Data supplied
▼▼▼

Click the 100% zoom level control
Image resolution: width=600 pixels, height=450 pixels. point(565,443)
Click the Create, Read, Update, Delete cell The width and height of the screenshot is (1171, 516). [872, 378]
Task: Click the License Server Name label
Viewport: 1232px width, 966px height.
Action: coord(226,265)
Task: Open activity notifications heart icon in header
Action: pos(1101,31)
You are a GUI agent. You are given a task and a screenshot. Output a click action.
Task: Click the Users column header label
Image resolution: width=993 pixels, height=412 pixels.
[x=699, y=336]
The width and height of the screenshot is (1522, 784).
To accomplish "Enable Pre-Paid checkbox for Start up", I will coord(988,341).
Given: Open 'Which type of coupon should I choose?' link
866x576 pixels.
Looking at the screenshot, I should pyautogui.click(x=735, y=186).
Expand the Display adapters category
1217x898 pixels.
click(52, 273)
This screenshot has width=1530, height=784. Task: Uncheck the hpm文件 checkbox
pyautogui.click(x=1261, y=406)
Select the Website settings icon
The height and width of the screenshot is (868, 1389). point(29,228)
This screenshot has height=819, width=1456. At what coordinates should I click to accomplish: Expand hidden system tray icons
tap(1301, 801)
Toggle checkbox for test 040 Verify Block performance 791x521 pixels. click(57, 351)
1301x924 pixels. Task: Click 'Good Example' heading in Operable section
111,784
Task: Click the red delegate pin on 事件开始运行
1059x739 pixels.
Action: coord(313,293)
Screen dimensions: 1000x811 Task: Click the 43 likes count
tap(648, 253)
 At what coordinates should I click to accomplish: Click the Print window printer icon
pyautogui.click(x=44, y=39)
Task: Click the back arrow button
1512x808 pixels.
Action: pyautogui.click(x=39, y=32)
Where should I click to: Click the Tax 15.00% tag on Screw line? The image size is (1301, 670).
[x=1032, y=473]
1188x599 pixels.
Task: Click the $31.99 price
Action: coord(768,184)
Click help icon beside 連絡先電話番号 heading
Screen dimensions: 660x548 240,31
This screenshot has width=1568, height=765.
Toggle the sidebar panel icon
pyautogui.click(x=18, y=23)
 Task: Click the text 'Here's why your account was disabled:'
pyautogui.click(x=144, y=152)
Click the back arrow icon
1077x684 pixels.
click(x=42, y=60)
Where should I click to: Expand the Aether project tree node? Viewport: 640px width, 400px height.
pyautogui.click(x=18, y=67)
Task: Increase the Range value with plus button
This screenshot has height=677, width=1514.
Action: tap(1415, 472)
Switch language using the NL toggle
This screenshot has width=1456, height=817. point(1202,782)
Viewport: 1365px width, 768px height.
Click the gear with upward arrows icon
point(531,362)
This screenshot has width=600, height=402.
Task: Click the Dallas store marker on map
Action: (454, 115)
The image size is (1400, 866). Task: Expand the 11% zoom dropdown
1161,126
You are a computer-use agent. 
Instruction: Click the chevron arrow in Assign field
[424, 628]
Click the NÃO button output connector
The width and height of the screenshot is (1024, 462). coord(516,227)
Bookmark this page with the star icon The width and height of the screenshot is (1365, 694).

▲▲▲

Exercise prompt
Return every line of the records that contains the string "size", matching its case exactly.

Full response
Where should I click to: Click the Tax 15.00% tag on Screw line? The image size is (1301, 670).
The image size is (1400, 866). Task: Expand the 11% zoom dropdown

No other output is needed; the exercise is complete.